Comment: “Strongly suggest staying in third person throughout the paper, revise accordingly throughout.”

Response: Thanks for your insightful comment. I have modified the corresponding content.

 

Comment: “Line 233 grammar error please correct.”

Response: Thanks for your insightful comment. I have modified the corresponding content.

 

Comment: “Should the equations on page 8 be in the journal equation form and not imbedded with the text?.”

Response: Thanks for your insightful comment. Given that the equations are relatively short, we have not defined them separately as formal mathematical expressions; instead, we have embedded them within the text. If modifications are required in the final version, we will make the necessary changes.

 

Comment: “varying sig figs in the results, standardize throughout.”

Response: Thanks for your insightful comment. I have normalized the numbers.

 

Comment: “What is the "so what" of this work? a better way for the computer to recognize a pig in a video? seems like the point that it will help managers id sick pigs and manage without a stronger lead on to how this work will help the industry.”

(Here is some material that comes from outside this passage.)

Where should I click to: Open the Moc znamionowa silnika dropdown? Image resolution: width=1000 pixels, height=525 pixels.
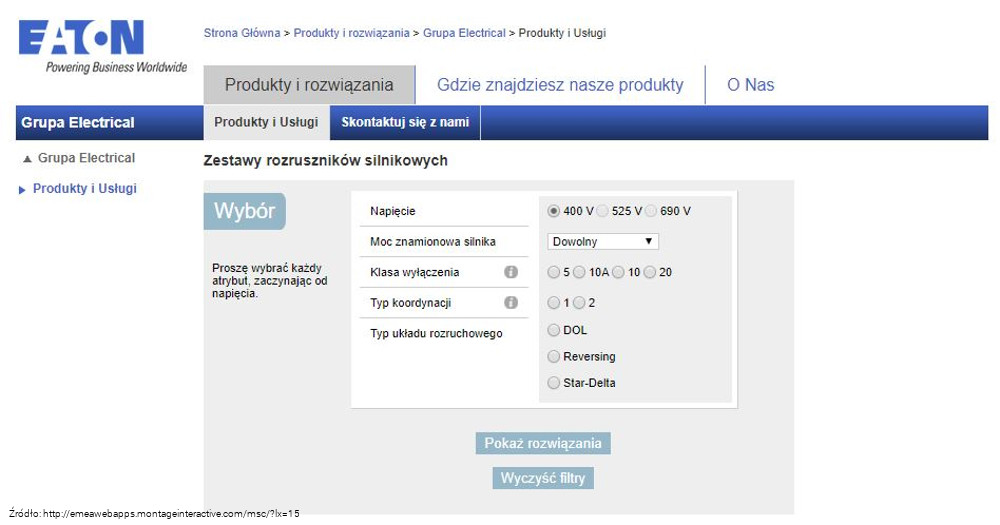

Response: Thanks for your insightful comment. I'm not sure if I fully understand this comment, but I can give my some thoughts. We focus on real-time instance segmentation. Instance segmentation helps to separate pigs from the complex environment of group raising. This is a basic work for studying individual pigs in group raising pigs. To study the behavior of a certain pig, we need to locate the corresponding pig, whether in an image or in a video, so this work is the basis for further research on other pigs.

 

Comment: “Why is there a "(a)" after the Figure call out in text?”

Response: Thanks for your insightful comment. I want to differentiate between different images. I can delete it if you feel it's not necessary.

 

Round 2

Reviewer 1 Report

Comments and Suggestions for Authors

I am glad that my comments were useful and inspired the authors of the article.

Reviewer 3 Report

Comments and Suggestions for Authors

The authors addressed most of my comments.